映画漬廃人伊波興一

2/デュオの映画漬廃人伊波興一のレビュー・感想・評価

2/デュオ(1997年製作の映画)
4.1
二度と戻っては来ない、と思っていた同棲していた恋人が気が付けば玄関の入り口に立っている。
ただそれだけのことなのに野心的な犯罪映画でも観ていたような錯覚に陥る物騒な映画。
それが諏訪敦彦「2/デュオ」です。

始めから終わりまで一つの凶暴な指が引き金に添えられていて、ほんの些細なきっかけで暴発しても不思議ではないという厳しい宙づり状態を強いられるような感覚でありながら、この作品は視覚的なスペクタルなど微塵もありません。
ですが持続的に反復していく不思議な緊張度。コレは何なのか?

あのふたり一触即発だぞ。そのうちどちらかが刺されるな、今のうちに何とかしておいた方がいいんじゃないのか?とばっちりはご免だな。
そんな生起可能な犯罪の目撃者にも似た思い。

全編の殆どが西島秀俊と柳愛里の二人芝居で占められる作品ですが、数多のメロドラマのように男のちょっとした浮気心と感傷的な後悔でも介入させればいくらでも誘発できそうな(葛藤)というものがありません。
にも拘らず、犯罪映画のような緊張を呈するのは二人の間にある(分かっていたようで実は何も分かってなかった)という曖昧さに由来します。
だから柳愛里は西島秀俊のプロポーズをきっかけに、そんな曖昧さに苛立つような理解不能ともいえる行動に走る。

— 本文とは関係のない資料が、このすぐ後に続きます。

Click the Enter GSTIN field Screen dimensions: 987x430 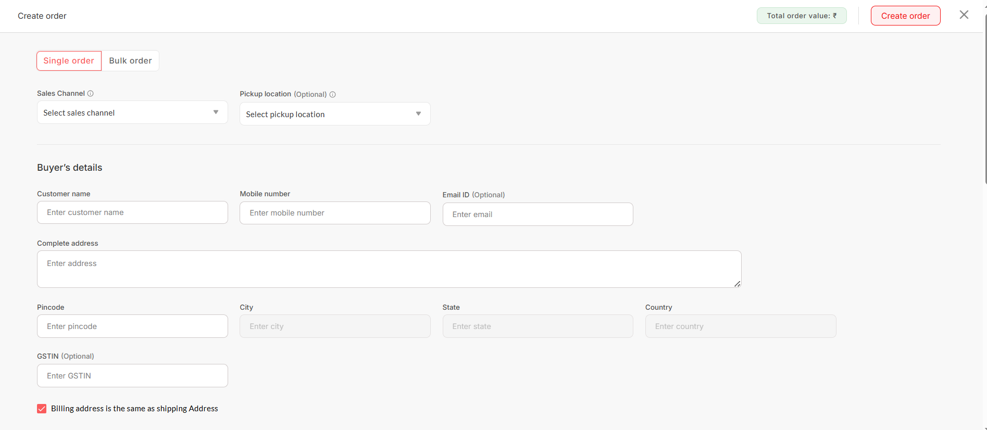click(x=132, y=376)
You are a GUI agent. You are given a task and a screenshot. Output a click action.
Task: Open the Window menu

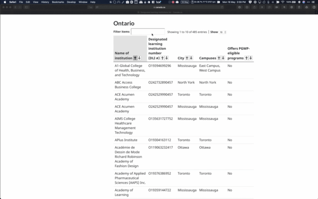[x=83, y=2]
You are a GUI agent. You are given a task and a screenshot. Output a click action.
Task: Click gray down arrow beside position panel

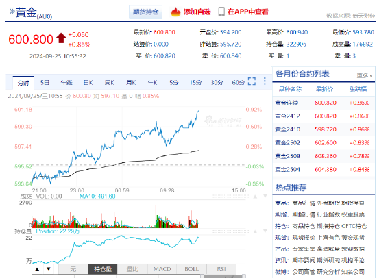coord(265,231)
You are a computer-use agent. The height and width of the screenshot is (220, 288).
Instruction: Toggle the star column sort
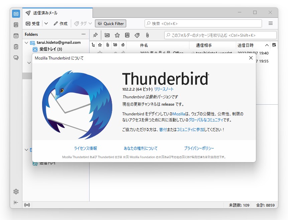click(x=100, y=45)
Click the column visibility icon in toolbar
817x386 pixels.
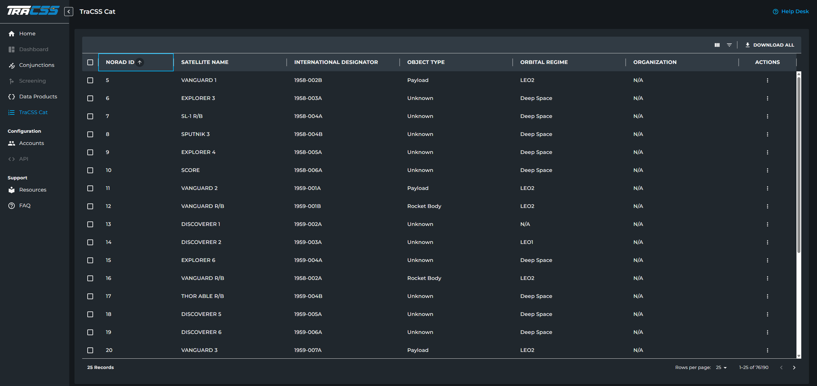(717, 45)

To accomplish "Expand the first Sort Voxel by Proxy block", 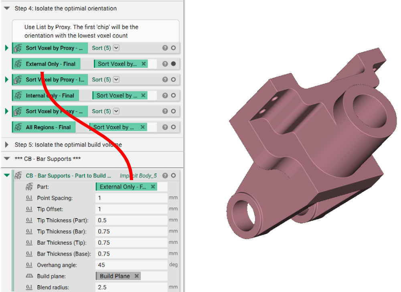I will coord(6,48).
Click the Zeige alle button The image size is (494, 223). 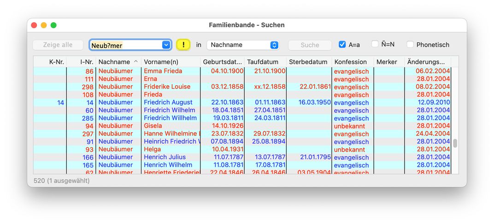58,45
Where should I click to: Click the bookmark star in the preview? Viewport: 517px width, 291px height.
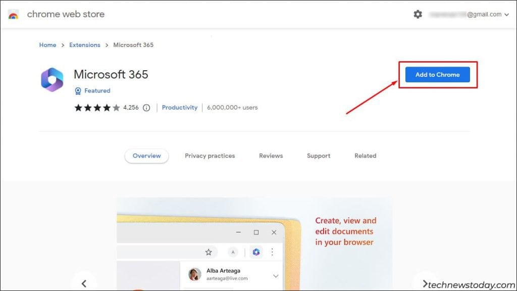(x=208, y=252)
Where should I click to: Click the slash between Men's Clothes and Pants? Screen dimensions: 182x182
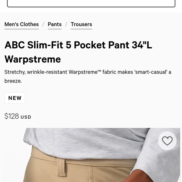click(x=43, y=24)
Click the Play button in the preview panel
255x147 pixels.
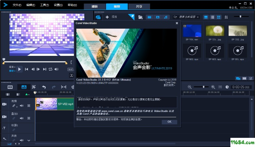(20, 69)
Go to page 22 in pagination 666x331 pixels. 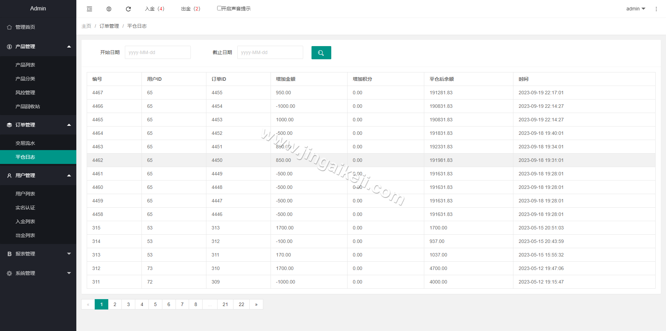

観ている私たちも、彼女の行方を追う西島秀俊に対して何かを解決すれば何かが絶たれる、という希望的観測など微塵も持ちあわすことは出来ない。
そもそも何を解決してよいのか自体が曖昧なのだから。

(曖昧さ)という地獄が映画の進行につれてひたすら二人に陰鬱な表情を与える事になるわけですが、そんな陰鬱さに彩られた柳愛里が確信犯的に美しく見えるところに諏訪敦彦の凶暴さが顔をのぞかせているというべきでしょう。
傷つけ、翻弄する事が愛の形であるとでも言わんばかりに。

恋愛映画の型をとりながら、思いもかけぬ瞬間に拳銃が発射される期待と畏れによって語られる犯罪映画的な力強さを醸す禍々(まがまが)しさが漲(みなぎ)っております。